Policy Synthesized from 1 source

Meta Built AI Empire on Pirated Books, Publishers Allege

Key Points

• Five publishers (Macmillan, McGraw Hill, Elsevier, Hachette, Cengage) plus Scott Turow sue Meta
• Llama models allegedly trained on pirated books from LibGen, Anna's Archive, Sci-Hub
• Publishers call it one of the most massive infringements in history
• Lawsuit targets Meta's alleged knowing use of pirate sources
• Outcome will set precedent for AI training data licensing

References (1)

[1] Five publishers sue Meta over AI training using pirated books — The Verge AI ↗

Meta positioned Llama as the "open" alternative to closed AI systems—but the lawsuit filed Tuesday reveals the company built that openness on pirated books it never licensed. Five major publishers and author Scott Turow are suing Meta, alleging the company engaged in "one of the most massive infringements of copyrighted materials in history" by training its Llama models on works stolen from LibGen, Anna's Archive, and Sci-Hub. The plaintiffs claim Meta "repeatedly copied" their books and journal articles without permission, knowingly sourcing infringing material from notorious pirate repositories rather than negotiating licenses.

The publishers bringing the case—Macmillan, McGraw Hill, Elsevier, Hachette, and Cengage—represent a significant portion of the academic and trade publishing industry. Their counsel is not mincing words: this is not a marginal infringement case but a systematic, industrial-scale theft of intellectual property. Author Scott Turow, known for "Presumed Innocent," joins as an individual plaintiff, giving the lawsuit a face beyond corporate balance sheets.

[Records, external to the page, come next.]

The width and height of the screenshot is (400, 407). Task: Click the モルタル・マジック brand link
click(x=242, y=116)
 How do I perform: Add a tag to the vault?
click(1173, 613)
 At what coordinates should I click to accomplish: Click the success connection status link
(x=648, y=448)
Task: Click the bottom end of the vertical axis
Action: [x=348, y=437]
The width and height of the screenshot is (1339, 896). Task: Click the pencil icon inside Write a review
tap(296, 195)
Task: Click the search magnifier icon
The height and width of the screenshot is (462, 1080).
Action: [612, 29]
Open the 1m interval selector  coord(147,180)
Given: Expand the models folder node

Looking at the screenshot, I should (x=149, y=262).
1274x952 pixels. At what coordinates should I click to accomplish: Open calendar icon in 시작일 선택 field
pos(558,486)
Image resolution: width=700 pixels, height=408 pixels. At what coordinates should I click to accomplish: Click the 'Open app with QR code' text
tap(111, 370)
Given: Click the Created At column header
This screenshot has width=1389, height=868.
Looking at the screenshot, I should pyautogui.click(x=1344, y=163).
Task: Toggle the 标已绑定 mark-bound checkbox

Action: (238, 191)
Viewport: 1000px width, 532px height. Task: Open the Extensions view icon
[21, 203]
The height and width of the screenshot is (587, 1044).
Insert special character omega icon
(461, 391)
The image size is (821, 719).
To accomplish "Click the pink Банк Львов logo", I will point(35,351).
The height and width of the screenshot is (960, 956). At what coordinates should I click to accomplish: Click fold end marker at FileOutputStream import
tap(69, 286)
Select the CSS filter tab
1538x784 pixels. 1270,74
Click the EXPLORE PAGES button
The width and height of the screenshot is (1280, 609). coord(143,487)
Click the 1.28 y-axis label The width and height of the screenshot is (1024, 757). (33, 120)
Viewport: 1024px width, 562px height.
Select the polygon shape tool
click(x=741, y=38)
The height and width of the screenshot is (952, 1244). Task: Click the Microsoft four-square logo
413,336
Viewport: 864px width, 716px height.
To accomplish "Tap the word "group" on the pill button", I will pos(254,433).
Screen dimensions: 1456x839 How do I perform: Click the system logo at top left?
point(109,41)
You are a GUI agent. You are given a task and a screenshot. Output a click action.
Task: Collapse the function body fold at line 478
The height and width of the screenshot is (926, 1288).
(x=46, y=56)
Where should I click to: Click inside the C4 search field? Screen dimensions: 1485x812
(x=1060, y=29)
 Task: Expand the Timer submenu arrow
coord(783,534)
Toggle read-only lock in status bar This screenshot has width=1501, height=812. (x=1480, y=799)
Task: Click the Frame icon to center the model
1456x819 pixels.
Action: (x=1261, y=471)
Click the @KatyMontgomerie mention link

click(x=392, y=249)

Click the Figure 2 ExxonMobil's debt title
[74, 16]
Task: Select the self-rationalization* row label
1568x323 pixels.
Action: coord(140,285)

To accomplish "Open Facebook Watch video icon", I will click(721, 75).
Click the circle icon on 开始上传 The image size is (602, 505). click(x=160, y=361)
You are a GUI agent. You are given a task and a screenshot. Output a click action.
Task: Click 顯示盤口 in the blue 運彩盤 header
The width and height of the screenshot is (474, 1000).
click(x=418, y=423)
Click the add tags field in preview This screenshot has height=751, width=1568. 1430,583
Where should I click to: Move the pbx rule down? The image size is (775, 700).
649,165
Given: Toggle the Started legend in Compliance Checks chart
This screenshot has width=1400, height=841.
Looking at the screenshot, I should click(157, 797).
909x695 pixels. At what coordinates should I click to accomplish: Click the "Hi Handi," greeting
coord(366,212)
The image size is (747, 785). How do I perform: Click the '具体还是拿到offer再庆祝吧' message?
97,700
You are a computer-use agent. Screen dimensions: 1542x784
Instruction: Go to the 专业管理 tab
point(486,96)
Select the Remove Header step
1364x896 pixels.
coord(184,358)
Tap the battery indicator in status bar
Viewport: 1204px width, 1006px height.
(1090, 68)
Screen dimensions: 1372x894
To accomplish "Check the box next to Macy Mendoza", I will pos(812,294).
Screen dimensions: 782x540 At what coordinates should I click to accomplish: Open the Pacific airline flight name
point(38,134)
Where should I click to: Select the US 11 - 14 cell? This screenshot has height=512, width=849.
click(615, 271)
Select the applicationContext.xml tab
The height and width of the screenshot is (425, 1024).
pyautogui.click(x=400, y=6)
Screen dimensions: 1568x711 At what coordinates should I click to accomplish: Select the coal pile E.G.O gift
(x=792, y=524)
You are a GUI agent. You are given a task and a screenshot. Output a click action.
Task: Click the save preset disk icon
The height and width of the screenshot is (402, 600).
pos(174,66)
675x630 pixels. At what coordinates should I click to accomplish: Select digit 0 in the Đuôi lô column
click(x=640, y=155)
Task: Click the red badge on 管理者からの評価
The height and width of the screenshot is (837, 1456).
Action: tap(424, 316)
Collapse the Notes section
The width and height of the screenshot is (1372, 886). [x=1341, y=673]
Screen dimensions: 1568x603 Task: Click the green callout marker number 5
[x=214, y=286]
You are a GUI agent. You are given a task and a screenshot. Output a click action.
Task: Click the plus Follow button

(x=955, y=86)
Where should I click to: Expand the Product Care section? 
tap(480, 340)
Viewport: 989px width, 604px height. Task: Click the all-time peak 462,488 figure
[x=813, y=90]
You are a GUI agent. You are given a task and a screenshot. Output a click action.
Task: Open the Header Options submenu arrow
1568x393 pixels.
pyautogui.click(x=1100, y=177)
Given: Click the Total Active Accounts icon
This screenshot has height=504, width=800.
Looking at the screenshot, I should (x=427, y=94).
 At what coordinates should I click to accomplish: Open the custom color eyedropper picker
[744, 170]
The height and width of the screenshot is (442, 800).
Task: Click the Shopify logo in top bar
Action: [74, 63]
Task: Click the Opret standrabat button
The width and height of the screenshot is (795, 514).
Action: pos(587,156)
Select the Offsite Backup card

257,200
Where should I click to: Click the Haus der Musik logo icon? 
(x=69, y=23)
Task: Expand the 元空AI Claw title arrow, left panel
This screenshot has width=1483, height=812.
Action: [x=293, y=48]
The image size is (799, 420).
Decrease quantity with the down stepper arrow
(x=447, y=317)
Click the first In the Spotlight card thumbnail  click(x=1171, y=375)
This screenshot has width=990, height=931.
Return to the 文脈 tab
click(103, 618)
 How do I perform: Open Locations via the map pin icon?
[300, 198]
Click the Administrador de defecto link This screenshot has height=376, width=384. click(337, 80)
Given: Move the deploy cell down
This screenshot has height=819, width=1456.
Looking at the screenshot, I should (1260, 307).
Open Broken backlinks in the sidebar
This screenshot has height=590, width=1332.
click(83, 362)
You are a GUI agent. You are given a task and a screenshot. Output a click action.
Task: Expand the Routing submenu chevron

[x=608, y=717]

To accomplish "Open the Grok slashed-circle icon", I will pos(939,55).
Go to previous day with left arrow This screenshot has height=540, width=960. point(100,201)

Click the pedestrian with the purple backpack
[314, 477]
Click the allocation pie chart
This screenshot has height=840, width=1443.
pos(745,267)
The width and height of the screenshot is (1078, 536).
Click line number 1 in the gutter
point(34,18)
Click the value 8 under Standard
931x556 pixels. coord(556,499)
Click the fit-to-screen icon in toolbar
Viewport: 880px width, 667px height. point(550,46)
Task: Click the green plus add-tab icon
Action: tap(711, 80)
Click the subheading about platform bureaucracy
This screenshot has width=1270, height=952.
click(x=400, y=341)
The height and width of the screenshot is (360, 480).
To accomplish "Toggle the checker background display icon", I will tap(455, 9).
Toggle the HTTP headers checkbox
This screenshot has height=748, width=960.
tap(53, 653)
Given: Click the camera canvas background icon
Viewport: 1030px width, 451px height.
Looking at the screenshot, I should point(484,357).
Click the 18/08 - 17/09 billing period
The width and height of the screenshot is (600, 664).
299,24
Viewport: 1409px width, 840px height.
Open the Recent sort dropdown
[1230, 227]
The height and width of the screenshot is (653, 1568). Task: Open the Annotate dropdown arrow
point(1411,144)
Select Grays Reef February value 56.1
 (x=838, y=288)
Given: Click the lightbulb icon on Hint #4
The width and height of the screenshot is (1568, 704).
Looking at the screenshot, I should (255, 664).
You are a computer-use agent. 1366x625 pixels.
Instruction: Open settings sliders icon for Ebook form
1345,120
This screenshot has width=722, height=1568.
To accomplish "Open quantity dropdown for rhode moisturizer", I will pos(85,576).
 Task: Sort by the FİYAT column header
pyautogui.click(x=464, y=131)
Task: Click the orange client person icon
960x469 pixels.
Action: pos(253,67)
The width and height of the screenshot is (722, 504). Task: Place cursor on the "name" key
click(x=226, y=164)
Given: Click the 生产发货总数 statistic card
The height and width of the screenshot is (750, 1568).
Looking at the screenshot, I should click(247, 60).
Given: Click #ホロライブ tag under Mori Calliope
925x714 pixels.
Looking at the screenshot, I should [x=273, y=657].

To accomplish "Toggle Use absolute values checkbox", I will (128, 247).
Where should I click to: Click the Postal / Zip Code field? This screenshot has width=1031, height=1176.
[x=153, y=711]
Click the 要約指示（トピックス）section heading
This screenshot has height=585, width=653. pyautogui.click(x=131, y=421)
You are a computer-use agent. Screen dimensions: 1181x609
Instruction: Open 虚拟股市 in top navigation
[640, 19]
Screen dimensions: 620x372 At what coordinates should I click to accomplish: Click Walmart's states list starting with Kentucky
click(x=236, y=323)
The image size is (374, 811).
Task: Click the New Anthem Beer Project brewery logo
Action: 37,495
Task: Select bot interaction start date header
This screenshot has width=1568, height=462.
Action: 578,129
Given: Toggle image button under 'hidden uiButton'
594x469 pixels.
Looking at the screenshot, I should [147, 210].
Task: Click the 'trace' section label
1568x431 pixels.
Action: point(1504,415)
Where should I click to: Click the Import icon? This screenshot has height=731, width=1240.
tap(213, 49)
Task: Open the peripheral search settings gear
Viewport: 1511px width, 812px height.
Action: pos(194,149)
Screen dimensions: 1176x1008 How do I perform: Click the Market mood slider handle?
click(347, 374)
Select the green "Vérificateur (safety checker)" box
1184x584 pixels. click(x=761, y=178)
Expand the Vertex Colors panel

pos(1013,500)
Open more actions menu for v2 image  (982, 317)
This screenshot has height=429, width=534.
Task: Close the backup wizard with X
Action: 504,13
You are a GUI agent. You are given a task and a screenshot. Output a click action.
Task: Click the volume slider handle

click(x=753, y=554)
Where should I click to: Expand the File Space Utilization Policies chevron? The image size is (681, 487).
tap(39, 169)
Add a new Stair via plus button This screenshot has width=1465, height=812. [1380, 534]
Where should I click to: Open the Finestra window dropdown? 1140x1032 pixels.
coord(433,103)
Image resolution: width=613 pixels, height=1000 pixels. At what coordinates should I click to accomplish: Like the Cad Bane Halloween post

The stakes extend far beyond this single case. Courts have not yet established a clear precedent for whether training AI models on copyrighted text constitutes fair use—a legal gray area that every major AI company has exploited. Meta will likely argue that ingesting books falls under transformative use, the same defense Stable Diffusion relied on in its own copyright battles. But the publishers' brief specifically attacks the "knowingly" element: Meta did not stumble into pirated data. The company allegedly went directly to repositories that had already committed mass copyright infringement, effectively outsourcing its data acquisition to piracy operations.

This matters because it shifts the legal terrain. Fair use arguments become harder to sustain when a company deliberately sourced material it knew was stolen. The publishers are arguing that Meta's choice of sources demonstrates willful infringement—a claim that could expose the company to statutory damages that would dwarf any licensing fee.

Meta declined to comment on pending litigation, but the company has previously maintained that AI training constitutes fair use. The AI industry has largely operated under an assumption that training data is a solved legal question, or at least a risk worth taking. This lawsuit challenges that assumption directly.

What happens next will likely depend on how the court defines "transformative use" and whether Meta's knowledge of the sources' infringing nature matters. If the publishers win, every AI company that scraped unlicensensed data faces similar exposure. If Meta wins, it legitimizes training on pirated data for the entire industry. The outcome will determine whether AI companies must now pay for the books that made them possible—or whether the courts will grant them continued free access to human knowledge.